1 - you absolutely can and should walk reverse mappings in the filesystem so that from a corrupt block you can tell the user which file was corrupted.

In the future bcachefs will be rolling out auxiliary dirent indices for a variety of purposes, and one of those will be to give you a list of files that have had errors detected by e.g. scrub (we already generally tell you the affected filename in error messages)

2 - No, metadata robustness absolutely varies across filesystems.

From what I've seen, ext4 and bcachefs are the gold standard here; both can recover from basically arbitrary corruption and have no single points of failure.

Other filesystems do have single points of failure (notably btree roots), and btrfs and I believe ZFS are painfully vulnerable to devices with broken flush handling. You can blame (and should) blame the device and the shitty manufacturers, but from the perspective of a filesystem developer, we should be able to cope with that without losing the entire filesystem.

XFS is quite a bit better than btrfs, and I believe ZFS, because they have a ton of ways to reconstruct from redundant metadata if they lose a btree root, but it's still possible to lose the entire filesystem if you're very, very unlucky.

On a modern filesystem that uses b-trees, you really need a way of repairing from lost b-tree roots if you want your filesystem to be bulletproof. btrfs has 'dup' mode, but that doesn't mean much on SSDs given that you have no control over whether your replicas get written to the same erase unit.

Reiserfs actually had the right idea - btree node scan, and reconstruct your interior nodes if necessary. But they gave that approach a bad name; for a long time it was a crutch for a buggy b-tree implementation, and they didn't seed a filesystem specific UUID into the btree node magic number like bcachefs does, so it could famously merge a filesystem from a disk image with the host filesystem.

bcachefs got that part right, and also has per-device bitmaps in the superblock for 'this range of the device has btree nodes' so it's actually practical even if you've got a massive filesystem on spinning rust - and it was introduced long after the b-tree implementation was widely deployed and bulletproof.

> XFS is quite a bit better than btrfs, and I believe ZFS, because they have a ton of ways to reconstruct from redundant metadata if they lose a btree root

As I understand it ZFS also has a lot of redundant metatdata (copies=3 on anything important), and also previous uberblocks[1].

In what way is XFS better? Genuine question, not really familiar with XFS.

[1]: https://utcc.utoronto.ca/~cks/space/blog/solaris/ZFSMetadata...

> 2 - No, metadata robustness absolutely varies across filesystems.

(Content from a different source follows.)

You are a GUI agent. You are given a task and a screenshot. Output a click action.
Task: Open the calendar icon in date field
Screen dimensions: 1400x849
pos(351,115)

That's misunderstanding the subthread. The upthread point was about metadata atomicity in snapshots, not hardware corruption recovery. A filesystem like ZFS can make sure the journal is checkpointed atomically with the CoW snapshot moment, where dm obviously can't. And I pointed out this wasn't actually helpful because this is a problem that has to be solved above the filesystem, in databases and apps, because it's isomorphic to power loss (something that the filesystem can't prevent).